Federal court denies Kim Davis’ request to be exempted from issuing same-sex marriage licenses

Kentucky clerk Kim Davis returns to work after being released from jail. (x)

Kentucky clerk Kim Davis returns to work after being released from jail. (x)

A federal appeals court denied Rowan County clerk Kim Davis’ request to be exempted from a gubernatorial directive to comply with the Supreme Court’s June ruling on same-sex marriage Tuesday.

According to the U.S. Court of Appeals for the 6th Circuit, “Davis has not demonstrated a substantial likelihood of success on her federal constitutional claims.”

“Good morning. I am here before you this morning as I return to work to say that I love my lord Jesus, I love all people, and I love my job,” Davis told reporters on Monday before returning to work. “I want to continue to serve all three as I tried to do until now….I’m no hero, I’m just a person who has been transformed by the grace of God.”

“Effective immediately, and until an access is provided by those with authority to provide it, any license issued by my office will not be issued by me,” Davis continued. “My deputy clerks do not have the authority to issue a license…Any unauthorized license that they will issue will not have my name on it, but they will say that they are issued pursuant to an authorized court order.”
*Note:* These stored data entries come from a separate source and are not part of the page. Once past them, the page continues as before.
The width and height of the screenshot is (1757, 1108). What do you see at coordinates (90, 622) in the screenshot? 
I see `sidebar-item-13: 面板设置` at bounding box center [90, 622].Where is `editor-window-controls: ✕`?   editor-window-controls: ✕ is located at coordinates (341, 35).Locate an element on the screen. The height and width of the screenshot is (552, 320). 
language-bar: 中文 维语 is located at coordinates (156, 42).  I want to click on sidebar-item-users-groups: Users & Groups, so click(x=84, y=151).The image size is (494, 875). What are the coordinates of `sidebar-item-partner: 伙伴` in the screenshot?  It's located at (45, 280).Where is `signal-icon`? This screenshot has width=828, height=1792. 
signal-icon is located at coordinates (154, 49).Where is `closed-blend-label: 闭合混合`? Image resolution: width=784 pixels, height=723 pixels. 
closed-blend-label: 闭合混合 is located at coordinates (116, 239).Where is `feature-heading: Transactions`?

Davis also took the time to plead with Kentucky Governor Steve Beshear for help. “I urge governor Beshear, the legislature, and the court to intervene,” she said. “They have the authority to provide these types of accommodations.”

Despite this, Governor Beshear announced that the marriage licenses are, in fact, valid.

Davis previously refused to comply with the Supreme Court’s June ruling on same-sex marriage, refusing to issue marriage licenses to couples. This led to a stint in prison, where she was released five days later.